A Venezuela deu um passo importante para o sucesso. Sendo o principal aliado de Cuba, o país mostrou a Cuba, com seu próprio exemplo, que não basta criar uma criptomoeda para sobreviver no mercado. O Petro, como é chamada a criptomoeda venezuelana, teve um desempenho excepcional em sua estreia.
O principal problema reside no fato de que nenhum investidor investiria em uma empresa de criptomoedas menos confiável.
Espera, o quê?
A ideia central das criptomoedas era permitir o envio de ativos para empresas que operam de forma anônima, já que o sistema deveria ser alimentado por processamento descentralizado.
“Estamos estudando o potencial uso de criptomoedas… em nossas transações comerciais nacionais e internacionais, e estamos trabalhando nisso em conjunto com acadêmicos”, disse o ministro da Economia, Alejandro Gil Fernandez, citado pela Reuters
A Venezuela lançou sua própria criptomoeda no ano passado devido à falta de apoio internacional, a fim de evitar as sanções dos EUA, e o Irã seguiu o exemplo porque vinha sofrendo uma oposição mais severa dos EUA.

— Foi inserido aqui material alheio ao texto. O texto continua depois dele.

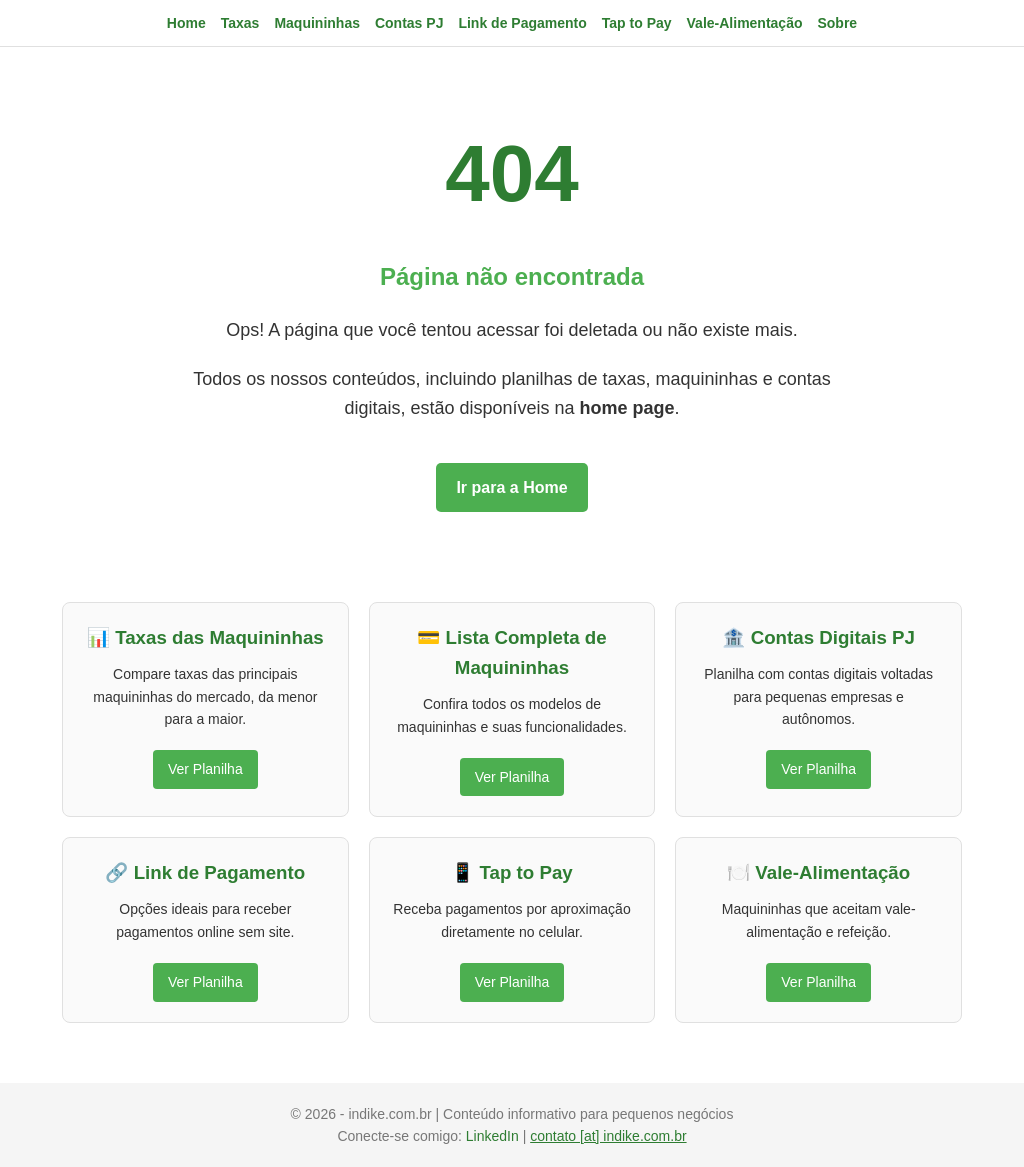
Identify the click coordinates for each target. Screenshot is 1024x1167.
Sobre (837, 23)
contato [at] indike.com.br (608, 1136)
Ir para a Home (511, 487)
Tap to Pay (637, 23)
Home (186, 23)
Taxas (240, 23)
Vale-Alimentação (745, 23)
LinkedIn (494, 1136)
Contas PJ (409, 23)
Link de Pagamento (522, 23)
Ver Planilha (205, 769)
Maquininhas (317, 23)
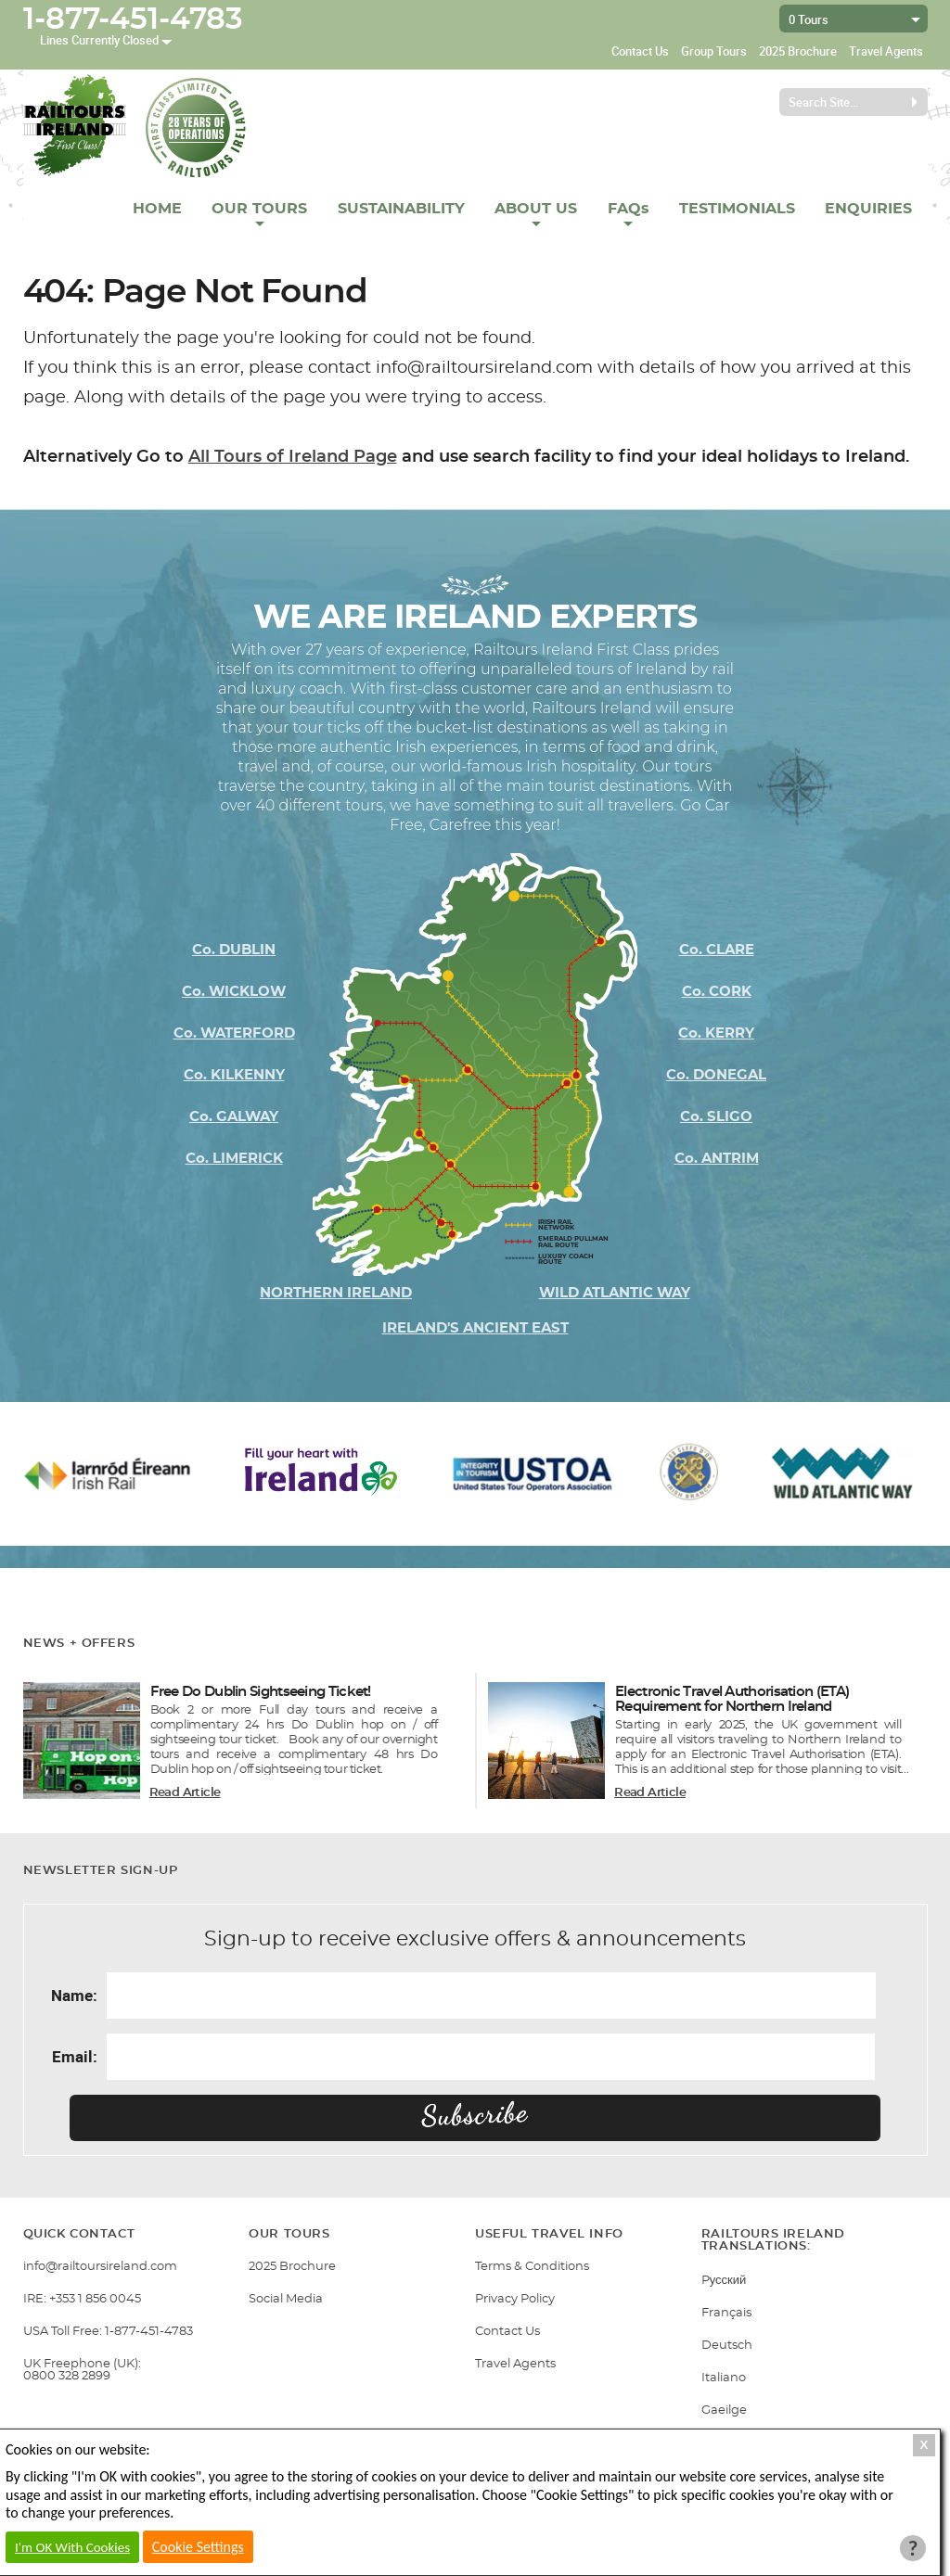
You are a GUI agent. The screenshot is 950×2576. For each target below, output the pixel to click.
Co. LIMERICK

As informações valiosas obtidas com essesdentlevaram Cuba a refletir sobre qual deveria ser seu próximo passo. No momento, Cuba está investindo em pesquisa. Para agir com segurança e diligência, Cuba precisa continuar investindo.
A questão que se coloca agora é se Cuba irá desenvolver o seu próprio modelo económico descentralizado ou se irá adotar serviços como Bitcoin (BTC)?
A Zona Econômica Especial de Mariel, em Cuba, abriga empresas que receberão cash vivo caso o projeto seja bem-sucedido. Vamos torcer.